Content starts

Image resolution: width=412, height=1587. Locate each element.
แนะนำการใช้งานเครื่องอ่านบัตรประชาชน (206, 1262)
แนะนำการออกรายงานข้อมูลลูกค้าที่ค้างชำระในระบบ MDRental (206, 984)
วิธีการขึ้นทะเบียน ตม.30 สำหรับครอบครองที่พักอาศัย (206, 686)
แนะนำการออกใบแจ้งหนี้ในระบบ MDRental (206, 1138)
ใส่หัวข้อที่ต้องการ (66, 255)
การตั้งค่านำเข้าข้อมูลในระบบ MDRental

Content ends

### Action item:
From the listing above, copy every line that holds the string "MDRental".

### Problem solution:
แนะนำการออกรายงานข้อมูลลูกค้าที่ค้างชำระในระบบ MDRental (206, 984)
แนะนำการออกใบแจ้งหนี้ในระบบ MDRental (206, 1138)
การตั้งค่านำเข้าข้อมูลในระบบ MDRental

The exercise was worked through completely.